One of the most incredible things I have seen watching these Super 12 games is that both teams, on every occasion, have been absolutely determined to fling the ball around from hand to hand, even in appalling conditions. It is rugby played to entertain.

As an aside, I can see why Otago Highlanders' assistant coach Keith Robertson is the man Jim Telfer wants to coach the Glasgow forwards because I can tell you that some of the stuff that pack comes out with, especially at the lineout, is so far ahead of us it is frightening. Mind-boggling player movement as the ball is about to be thrown in, which is so very like the way Brive went about their business at Cardiff when they humped Leicester.

But let's get back to this whole idea of mind-boggling, running rugby. Hasn't rugby changed from the days of the 133 lineouts in one game that Murrayfield once witnessed when Wales took on Scotland?

A chap at the BBC said to me the other night that rugby is no longer for the ordinary player, in that there was always a beauty about rugby in kicking the ball to touch, wandering across for the lineout, discussing the codes, and then chucking the ball in. A maul might ensue, the ball would go to the stand-off, and then he would kick it to touch again. Beautiful.

A beauty for the players,

forwards especially, but not for spectators, of course, and no-one would expect there to be any spectators at that kind of game. But the game was for player enjoyment, it was about growing up, it was about learning about the world and its rules.

The New Zealanders were up in arms recently when one rather well-known English journalist said that the ''new'' rugby, as shown in the Super 12, was just basketball with tackles and bore no relation to real rugby as it is still practised in England. The mission statement from the SRU says quite clearly, too, that they want Scottish rugby to be of a brand so exciting that young men are filled with the desire to play the game. The Scottish game has to have movement and fluidity, they say.

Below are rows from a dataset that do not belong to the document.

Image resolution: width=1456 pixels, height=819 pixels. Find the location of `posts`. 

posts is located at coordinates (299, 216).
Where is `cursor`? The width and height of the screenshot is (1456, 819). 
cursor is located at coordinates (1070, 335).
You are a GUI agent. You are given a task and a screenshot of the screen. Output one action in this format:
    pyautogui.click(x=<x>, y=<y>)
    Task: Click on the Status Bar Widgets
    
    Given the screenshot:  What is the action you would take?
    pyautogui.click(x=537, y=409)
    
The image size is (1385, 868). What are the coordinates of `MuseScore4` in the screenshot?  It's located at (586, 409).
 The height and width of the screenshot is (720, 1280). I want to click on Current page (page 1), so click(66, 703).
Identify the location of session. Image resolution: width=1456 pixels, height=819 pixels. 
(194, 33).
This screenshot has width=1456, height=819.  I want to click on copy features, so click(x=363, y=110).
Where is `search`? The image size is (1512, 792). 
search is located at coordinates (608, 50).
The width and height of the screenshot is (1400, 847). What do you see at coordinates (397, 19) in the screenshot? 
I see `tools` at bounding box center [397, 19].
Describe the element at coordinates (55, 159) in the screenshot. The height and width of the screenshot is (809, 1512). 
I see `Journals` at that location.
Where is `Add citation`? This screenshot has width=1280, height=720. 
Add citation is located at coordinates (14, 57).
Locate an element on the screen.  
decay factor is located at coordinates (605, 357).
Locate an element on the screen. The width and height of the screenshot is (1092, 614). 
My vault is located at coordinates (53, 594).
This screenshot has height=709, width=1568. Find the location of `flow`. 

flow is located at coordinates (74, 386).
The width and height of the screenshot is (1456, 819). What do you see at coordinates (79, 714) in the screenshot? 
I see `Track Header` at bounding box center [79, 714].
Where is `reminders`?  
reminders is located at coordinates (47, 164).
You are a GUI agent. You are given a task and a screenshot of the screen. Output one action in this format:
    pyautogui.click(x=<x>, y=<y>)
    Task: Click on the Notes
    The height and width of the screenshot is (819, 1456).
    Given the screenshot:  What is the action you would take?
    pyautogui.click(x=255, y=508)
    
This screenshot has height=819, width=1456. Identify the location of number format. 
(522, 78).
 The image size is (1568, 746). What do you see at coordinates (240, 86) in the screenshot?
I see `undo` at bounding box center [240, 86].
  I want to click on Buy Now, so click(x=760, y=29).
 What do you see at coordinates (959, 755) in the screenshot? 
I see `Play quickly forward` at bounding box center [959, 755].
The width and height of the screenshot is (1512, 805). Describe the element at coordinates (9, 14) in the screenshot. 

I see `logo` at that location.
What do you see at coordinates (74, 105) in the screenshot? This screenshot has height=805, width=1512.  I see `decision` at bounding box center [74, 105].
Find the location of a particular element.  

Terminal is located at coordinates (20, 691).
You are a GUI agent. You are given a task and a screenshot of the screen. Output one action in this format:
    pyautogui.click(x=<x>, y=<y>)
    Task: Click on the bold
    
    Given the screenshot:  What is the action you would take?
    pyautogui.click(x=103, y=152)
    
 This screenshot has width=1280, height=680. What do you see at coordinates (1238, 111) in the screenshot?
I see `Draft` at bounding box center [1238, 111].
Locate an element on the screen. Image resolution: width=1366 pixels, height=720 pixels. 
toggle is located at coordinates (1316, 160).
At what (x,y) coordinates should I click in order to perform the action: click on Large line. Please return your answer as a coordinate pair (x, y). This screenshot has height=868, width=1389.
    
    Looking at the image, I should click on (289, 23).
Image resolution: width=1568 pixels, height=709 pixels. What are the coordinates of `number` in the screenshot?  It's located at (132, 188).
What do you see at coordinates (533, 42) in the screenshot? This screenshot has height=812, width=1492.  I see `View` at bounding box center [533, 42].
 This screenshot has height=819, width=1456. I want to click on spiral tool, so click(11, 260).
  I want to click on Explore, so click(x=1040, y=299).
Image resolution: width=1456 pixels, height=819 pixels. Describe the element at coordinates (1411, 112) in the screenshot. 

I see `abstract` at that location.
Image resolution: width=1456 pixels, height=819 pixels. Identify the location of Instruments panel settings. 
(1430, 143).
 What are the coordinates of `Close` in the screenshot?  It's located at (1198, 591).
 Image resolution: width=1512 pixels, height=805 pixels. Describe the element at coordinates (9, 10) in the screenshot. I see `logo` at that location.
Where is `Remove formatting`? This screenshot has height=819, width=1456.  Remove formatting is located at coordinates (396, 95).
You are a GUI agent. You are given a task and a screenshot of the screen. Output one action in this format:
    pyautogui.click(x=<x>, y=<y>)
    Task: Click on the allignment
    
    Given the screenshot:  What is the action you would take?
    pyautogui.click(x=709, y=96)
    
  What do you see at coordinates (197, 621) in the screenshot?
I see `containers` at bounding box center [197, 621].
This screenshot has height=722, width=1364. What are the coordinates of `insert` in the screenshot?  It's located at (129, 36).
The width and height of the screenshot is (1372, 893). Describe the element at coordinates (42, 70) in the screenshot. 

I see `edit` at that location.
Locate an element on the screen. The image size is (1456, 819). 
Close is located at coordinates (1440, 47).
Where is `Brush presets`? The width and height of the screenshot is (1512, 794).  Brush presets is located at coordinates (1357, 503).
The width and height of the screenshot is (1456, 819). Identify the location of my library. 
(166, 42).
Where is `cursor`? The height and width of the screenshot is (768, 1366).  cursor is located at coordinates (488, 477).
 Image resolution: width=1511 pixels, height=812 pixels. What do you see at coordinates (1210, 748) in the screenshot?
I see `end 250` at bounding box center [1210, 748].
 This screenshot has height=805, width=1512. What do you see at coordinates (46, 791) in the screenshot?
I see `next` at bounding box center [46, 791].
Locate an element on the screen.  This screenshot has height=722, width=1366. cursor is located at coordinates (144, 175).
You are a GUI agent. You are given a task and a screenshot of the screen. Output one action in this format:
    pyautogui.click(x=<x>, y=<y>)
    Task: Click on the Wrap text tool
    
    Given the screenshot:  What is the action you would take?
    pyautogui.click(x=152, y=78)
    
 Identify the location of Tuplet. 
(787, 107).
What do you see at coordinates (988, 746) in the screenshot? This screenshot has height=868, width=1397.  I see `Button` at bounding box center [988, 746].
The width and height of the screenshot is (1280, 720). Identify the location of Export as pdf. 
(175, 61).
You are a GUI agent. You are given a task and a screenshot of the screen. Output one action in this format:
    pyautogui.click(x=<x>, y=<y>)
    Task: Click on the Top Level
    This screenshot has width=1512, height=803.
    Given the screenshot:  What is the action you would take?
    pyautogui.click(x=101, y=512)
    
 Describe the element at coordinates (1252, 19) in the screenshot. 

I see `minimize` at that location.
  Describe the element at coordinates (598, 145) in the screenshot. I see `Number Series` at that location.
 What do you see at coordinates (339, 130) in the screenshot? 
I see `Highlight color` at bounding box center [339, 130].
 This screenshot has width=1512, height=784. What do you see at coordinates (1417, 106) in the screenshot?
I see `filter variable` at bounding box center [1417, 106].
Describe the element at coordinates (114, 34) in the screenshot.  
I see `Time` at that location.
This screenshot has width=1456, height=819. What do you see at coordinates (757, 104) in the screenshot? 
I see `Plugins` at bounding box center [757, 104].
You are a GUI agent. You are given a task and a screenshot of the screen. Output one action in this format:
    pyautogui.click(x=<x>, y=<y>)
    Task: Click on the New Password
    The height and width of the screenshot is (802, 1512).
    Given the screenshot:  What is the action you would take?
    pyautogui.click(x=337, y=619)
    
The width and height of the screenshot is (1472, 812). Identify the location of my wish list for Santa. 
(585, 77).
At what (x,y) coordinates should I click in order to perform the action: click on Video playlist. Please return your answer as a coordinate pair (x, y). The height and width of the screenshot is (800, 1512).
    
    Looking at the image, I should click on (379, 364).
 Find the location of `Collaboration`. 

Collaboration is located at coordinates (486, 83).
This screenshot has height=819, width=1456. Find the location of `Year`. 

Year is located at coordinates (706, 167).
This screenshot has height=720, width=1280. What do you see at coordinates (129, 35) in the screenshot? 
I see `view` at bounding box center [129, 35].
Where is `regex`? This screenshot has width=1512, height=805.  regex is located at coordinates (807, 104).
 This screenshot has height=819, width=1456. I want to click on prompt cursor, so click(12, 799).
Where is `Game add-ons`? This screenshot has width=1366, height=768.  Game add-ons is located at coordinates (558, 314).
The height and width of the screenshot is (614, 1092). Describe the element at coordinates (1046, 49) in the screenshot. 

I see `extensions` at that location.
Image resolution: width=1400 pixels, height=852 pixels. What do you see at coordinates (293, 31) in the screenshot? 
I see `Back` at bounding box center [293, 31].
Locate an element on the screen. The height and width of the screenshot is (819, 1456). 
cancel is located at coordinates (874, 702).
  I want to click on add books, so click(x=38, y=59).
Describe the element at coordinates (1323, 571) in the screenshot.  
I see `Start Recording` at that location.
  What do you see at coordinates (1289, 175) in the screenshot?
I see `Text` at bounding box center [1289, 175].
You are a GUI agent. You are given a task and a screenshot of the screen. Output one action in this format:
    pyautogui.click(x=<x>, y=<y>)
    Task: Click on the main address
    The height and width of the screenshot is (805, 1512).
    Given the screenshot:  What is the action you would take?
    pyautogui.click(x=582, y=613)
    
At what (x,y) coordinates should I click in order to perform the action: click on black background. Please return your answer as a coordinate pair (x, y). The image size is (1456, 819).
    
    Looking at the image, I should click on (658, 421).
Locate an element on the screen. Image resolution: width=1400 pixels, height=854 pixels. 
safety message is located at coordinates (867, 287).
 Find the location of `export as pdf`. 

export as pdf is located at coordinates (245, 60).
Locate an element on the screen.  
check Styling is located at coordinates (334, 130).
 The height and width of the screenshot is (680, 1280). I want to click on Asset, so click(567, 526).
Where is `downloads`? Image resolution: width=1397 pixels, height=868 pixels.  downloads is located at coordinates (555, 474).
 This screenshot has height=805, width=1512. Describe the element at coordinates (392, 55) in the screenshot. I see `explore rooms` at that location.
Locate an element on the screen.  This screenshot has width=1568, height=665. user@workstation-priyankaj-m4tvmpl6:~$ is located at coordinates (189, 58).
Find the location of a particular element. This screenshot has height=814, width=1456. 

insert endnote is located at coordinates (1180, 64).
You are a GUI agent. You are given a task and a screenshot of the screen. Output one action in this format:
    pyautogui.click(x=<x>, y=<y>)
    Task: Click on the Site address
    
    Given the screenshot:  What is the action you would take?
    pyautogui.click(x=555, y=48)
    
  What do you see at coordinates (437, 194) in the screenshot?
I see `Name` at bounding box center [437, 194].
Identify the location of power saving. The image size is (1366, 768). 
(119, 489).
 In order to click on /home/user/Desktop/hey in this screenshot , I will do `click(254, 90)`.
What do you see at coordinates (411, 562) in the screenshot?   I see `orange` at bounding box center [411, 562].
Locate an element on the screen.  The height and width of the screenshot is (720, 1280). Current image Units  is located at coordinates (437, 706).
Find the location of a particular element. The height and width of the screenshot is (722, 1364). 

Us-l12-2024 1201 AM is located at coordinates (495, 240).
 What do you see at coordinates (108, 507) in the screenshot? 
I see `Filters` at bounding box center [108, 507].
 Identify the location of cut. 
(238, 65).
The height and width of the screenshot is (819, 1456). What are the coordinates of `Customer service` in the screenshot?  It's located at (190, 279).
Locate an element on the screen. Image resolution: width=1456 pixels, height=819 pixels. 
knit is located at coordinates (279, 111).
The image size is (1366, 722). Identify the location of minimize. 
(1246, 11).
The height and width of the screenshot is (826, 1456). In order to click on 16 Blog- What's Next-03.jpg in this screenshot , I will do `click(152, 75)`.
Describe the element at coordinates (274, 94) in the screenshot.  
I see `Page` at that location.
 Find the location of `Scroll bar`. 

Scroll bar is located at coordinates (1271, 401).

But it does all beg a few questions: What, pray, is real rugby? Is it this fling the ball around stuff? How much has TV changed rugby, now that the game feels it has to sell itself? Should there almost be two types of rugby available for players, a slow game and a fast one?

The vast majority of Scottish kids playing in the freezing cold are incapable of some of the fancier tricks, just as Scottish children who play football will never really be as fluid, flexible and skilful as Italian kids given a whole host of circumstances that include diet, weather, training regimes, and those idiotic blaes pitches that must have held Scottish football back for generations.

So, is this Super 12 stuff real rugby? I have watched Lineen's tapes and I think to myself that the only Scottish team that would have any hope of beating any of them is actually Scotland itself. And then only after some hard practice.

But there is a bigger point. I would rather watch this Super 12 rugby than a repeat of the English Cup final, which was a snooze.

TV and mass audiences have changed sport for ever and we have to be on the bus or we will be left behind, and that goes for football as well as rugby. The Southern Hemisphere are ahead of us again, and I think we need a radical rethink in Scotland as to how we play the game,

especially at club and provincial level.

You can knock Super 12 rugby, it may not be for the purist, but I tell you, it is rugby of the future.